Jorge Amado, não restringindo sua obra a um simples romance, desejou torná-la um pouco de tudo, como se estivesse a preparar uma boa comida baiana com todos os ingredientes disponíveis para saciar de várias maneiras o apetite de seus leitores. Através de sua Gabriela, um paradoxo de inocência, virtude, que causa tormentos e questionamentos diversos, é narrada as transformações de uma cidade, demonstrando sua fuga do arcaico ao caminho do moderno, através das mudanças ocorridas no setor político, social, cultural e de relacionamentos. Aos poucos, o novo quadro é formado, discutindo a emancipação feminina, a transição da política mandatária para a política de proposta, de diálogo e semelhante com a modernidade das capitais. No entanto, o que mais interessa ao leitor é a vida local, as pessoas, falas, personalidades, a riqueza de detalhes de cada elemento da trama e como ela critica e, ao mesmo tempo, diverte os leitores, encontrando eles não só uma forma de entreterimento, mas um panorama daquela realidade e como toda a estrutura social educava cada perfil social para viver de acordo com sua posição e classe.

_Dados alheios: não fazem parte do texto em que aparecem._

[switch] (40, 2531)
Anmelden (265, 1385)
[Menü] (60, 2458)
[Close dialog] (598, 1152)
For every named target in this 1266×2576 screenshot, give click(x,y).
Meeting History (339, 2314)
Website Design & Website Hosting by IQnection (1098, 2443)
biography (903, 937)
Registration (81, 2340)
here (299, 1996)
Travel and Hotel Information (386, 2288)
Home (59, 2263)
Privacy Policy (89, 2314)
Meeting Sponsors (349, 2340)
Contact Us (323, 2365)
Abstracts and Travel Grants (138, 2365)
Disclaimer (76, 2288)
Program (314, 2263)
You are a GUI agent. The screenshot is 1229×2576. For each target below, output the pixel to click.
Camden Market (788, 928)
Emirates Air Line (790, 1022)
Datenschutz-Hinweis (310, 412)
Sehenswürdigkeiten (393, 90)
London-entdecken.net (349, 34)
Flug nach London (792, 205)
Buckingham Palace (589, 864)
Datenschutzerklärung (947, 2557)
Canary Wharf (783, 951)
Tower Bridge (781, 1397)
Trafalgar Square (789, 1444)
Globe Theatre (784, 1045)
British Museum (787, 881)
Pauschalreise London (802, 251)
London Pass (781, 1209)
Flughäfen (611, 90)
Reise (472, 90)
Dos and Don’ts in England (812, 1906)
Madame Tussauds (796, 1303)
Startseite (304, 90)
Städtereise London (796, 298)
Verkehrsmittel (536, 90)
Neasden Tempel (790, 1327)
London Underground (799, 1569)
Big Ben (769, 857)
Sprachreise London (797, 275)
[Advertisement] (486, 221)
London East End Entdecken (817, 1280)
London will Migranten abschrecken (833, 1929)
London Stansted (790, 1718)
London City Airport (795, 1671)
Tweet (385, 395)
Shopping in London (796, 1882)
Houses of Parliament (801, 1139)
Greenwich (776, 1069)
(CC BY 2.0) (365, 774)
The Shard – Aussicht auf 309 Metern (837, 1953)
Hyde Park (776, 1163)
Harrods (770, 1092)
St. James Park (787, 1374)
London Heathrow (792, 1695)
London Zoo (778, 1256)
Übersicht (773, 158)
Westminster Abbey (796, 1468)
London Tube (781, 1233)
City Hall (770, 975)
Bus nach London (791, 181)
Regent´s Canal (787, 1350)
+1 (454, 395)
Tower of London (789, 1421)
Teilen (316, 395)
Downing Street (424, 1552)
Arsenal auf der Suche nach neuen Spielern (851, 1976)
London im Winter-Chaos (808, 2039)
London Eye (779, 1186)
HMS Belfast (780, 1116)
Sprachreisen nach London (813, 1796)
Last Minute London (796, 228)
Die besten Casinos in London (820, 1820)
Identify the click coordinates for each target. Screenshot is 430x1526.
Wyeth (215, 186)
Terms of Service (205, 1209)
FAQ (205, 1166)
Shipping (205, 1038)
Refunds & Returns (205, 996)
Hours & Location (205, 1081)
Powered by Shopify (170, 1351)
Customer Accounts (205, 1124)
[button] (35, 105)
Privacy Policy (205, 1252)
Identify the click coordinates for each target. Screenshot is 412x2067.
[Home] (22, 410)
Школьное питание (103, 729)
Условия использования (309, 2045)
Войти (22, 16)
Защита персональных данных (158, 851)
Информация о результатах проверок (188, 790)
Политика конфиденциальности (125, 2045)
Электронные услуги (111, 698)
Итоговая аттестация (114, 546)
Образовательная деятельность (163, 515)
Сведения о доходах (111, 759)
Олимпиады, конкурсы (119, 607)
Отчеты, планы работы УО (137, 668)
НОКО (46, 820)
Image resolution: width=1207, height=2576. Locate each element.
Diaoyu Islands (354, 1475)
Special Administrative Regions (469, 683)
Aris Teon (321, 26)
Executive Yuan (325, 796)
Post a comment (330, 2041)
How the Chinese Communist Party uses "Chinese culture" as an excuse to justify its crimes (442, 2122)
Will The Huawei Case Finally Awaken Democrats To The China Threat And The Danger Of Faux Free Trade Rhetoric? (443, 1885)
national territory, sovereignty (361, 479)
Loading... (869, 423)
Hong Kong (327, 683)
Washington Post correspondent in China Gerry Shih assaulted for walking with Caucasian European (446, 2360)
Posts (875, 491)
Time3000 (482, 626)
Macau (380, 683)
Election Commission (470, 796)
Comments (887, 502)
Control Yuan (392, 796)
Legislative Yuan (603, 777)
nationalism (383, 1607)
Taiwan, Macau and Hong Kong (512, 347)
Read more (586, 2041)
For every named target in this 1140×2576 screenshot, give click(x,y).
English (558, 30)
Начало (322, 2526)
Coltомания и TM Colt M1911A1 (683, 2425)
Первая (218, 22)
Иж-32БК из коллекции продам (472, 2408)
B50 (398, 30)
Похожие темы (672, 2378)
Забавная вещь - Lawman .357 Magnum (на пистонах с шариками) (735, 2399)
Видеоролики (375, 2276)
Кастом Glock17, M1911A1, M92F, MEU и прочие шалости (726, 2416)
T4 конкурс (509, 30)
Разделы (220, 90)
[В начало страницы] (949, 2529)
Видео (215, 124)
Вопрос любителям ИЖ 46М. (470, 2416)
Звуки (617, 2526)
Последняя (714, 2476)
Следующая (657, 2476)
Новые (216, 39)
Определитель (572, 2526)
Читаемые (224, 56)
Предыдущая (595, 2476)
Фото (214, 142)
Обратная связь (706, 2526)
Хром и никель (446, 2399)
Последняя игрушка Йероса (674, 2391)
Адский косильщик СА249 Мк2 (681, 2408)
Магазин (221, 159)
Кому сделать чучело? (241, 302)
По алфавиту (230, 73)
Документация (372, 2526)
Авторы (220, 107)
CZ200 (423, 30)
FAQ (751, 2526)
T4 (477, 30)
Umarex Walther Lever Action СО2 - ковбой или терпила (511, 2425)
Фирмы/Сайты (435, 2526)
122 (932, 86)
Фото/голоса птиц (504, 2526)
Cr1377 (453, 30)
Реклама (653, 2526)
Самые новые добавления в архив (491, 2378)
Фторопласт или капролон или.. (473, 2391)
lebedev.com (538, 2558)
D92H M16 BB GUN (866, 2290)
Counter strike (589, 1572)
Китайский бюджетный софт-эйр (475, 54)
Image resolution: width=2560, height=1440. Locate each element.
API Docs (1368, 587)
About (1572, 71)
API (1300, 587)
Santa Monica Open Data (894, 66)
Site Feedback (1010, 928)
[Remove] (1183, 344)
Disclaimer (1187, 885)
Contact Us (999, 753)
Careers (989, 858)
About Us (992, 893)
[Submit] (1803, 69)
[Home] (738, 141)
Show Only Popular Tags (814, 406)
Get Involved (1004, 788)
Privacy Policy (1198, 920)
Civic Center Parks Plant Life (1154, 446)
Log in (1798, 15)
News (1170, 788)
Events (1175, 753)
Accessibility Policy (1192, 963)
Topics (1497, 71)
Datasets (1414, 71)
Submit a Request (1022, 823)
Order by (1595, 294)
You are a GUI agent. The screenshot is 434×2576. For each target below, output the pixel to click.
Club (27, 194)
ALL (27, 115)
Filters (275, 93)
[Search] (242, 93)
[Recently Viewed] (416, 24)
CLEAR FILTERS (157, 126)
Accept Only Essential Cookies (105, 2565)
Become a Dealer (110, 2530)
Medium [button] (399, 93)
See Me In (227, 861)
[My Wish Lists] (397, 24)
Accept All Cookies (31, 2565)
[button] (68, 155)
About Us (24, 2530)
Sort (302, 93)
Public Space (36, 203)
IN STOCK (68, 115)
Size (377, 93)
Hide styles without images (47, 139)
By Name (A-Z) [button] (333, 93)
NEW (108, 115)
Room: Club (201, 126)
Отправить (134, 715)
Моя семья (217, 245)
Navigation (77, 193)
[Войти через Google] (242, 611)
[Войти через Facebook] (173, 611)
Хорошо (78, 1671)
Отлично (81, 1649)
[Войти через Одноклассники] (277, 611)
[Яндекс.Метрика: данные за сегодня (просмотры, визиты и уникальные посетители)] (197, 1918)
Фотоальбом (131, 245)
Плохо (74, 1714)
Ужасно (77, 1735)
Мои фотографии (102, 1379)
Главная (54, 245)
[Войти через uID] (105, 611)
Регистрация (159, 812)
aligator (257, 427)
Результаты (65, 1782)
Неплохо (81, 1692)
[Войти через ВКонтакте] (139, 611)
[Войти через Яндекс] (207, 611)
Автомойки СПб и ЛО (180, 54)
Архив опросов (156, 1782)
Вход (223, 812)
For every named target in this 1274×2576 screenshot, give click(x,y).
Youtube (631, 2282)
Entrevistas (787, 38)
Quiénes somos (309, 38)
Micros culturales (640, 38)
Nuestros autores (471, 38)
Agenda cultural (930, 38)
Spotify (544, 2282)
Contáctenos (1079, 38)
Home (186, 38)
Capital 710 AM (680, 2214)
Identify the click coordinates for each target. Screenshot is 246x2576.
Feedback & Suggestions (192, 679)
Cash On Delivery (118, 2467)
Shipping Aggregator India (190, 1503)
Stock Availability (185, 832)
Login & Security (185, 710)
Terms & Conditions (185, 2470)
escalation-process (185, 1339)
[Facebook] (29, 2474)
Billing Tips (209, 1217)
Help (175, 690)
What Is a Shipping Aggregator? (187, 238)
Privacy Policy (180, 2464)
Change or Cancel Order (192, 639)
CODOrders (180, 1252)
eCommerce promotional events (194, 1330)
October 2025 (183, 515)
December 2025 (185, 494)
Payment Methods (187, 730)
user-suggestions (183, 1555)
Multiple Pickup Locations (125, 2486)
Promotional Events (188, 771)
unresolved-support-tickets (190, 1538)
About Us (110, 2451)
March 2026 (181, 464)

Com tantas características e fusão de perfis diversos, a obra poderia sucumbir-se numa leitura acumulativa, onde muitos personagens e histórias fossem excessivos ao leitor, mas, contrariando as expectativas, à obra, muito aberta e "cheia",  tornou rico o propósito da trama: narrar toda Ilhéus, exemplificar sua gente e, ainda, compreender a fácil e complexa personalidade Gabriela, mulher cuja noção de felicidade não representava a idéia dos demais, que o amor deveria ser, do seu jeito, um livre sentir. Gabriela diferenciava da moça "pura" de sociedade, da quenga "devassa" que em sofrimento vivia a vida que podia e de todas as morais listadas na obra. Personagem tão singular, teve que carregar seu nome como título da obra, perpassando por ela toda cidade de Ilhéus, sua gente, seus dizeres, amores, desamores, dentro de uma história simples e agradável de uma pacata cidade que nos anos 20 viveu, de fato, muitas transformações sociais, servindo de pretexto para criação desta narrativa alegre e incomum, sob o olhar aguçado, divertido e criativo do grande Jorge Amado.











2 comentários:

  1. Essa é umas das melhores obras de Jorge Amado e eu infelizmente ainda não li, talvez seja por saber como é a história e talz... mas tenho que ler de uma vez. Muito boa demais a sua resenha, a analise, a critica, a forma de colocar o texto, fiquei mesmo desejando ler Gabriela.